最終話 いざ、スィッフユニオンへ

「ここが、スィッフユニオン……」


 寮生活で使っていたものはすでに、スィッフユニオン内の僕の自室に送られている。


 騒がしさの中で、ぺらぺらと滑らかな声でされる説明はスルッと僕の耳を通り抜けて出ていってしまった。まずい、ほとんど聞けなかった。

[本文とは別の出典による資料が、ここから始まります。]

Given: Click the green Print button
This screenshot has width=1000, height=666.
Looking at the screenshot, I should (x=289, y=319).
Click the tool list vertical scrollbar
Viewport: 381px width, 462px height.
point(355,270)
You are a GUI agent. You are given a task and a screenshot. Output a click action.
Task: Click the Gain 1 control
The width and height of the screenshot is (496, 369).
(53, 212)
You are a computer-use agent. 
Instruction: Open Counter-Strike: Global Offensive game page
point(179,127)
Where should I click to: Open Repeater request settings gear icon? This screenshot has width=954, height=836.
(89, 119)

 かちんこちんに固まった僕をみて、窓口の女性は優しく笑って「忘れてしまっても、端末を開けば確認できますよ」と教えてくれた。すごいよスィッフユニオン。ありがとうスィッフユニオン。女性が続きを話し始めたので、感謝はこのぐらいに留めておく。空港のロビーのようなざわめきに耳は慣れてきた。


「まずはポジションEとして、こちらの腕章をつけて探索に出ていただきます。すでにチーム編成は済んでおりますので、こちらの集合場所でメンバーと合流してください。チームメンバーはちょうど探索から帰還して待機している時間ですので」

「わ、わかりました……」


 渡されたのは深緑色の腕章と動きやすそうな黒のコスチューム、そして端末だった。僕のスマホとほぼ同じ大きさで機種も同じ。触り慣れているから使い勝手は良さそうだ。端末の液晶には集合場所と時間が記されている。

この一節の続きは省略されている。